American director Gore Verbinski, who is at the Taormina Film Festival in competition with “Good Luck, Have Fun, Don’t Die,” spoke about the challenges of labelling the use of AI in films as the technology continues to grow exponentially.
Verbinski’s latest, a genre-bending sci-fi that sees Sam Rockwell as a time-travelling madman recruiting help to save humanity from the threat of artificial intelligence, led the director to take a deep dive into new tools. Asked about the consequences AI will have on filmmaking, the veteran issued an alert: “You’re supposed to check this box to say no AI is used in your movie, and it’s going to become very complicated soon.”
“You’d have to go back 20 years,” he noted. “Technically speaking, artificial intelligence was being used for grading films, sharpening tools… These tools have existed for 20 years. You almost need a rating system. If you use AI to write a script, you get an F. What people are most afraid of is that there is no transparency. People are afraid of what is real and what isn’t.”

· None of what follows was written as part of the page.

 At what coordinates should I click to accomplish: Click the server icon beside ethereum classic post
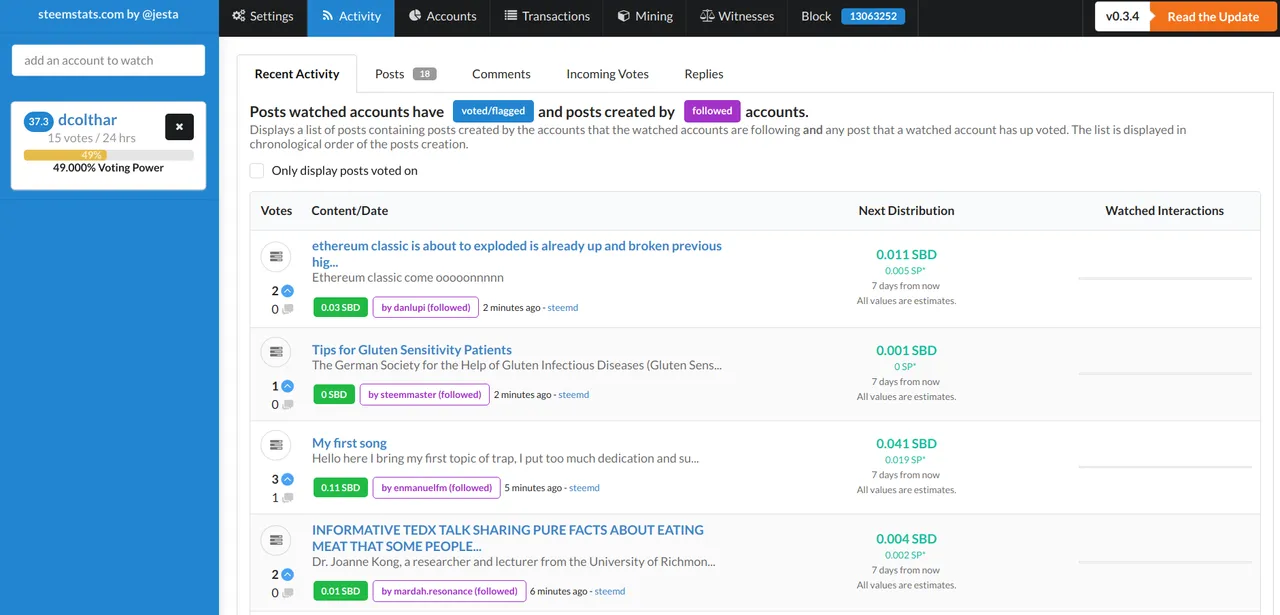coord(276,257)
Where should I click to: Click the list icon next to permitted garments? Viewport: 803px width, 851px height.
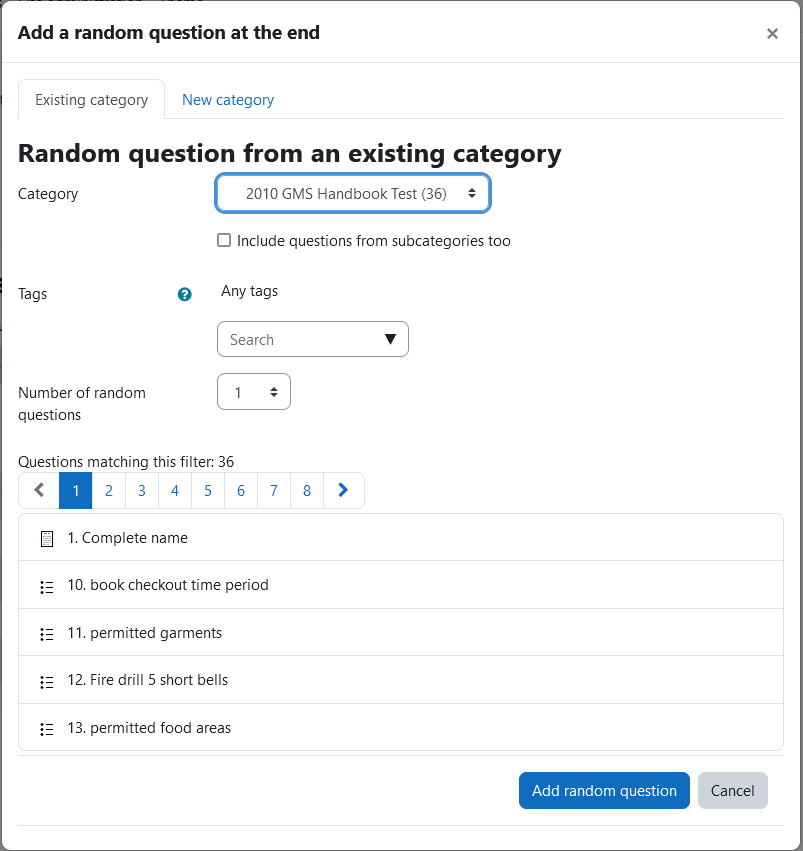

Alas, Verbinski is no purist, and doesn’t see the issue of labelling AI usage as purely black and white. If an independent filmmaker “couldn’t afford” to create a certain passage in their film that was “a central aspect” of its emotional metaphor, that would be “ok,” according to the director. “I think you have to be absolutely transparent [about] what it was used for. I would never try to use it to be in front of the story.”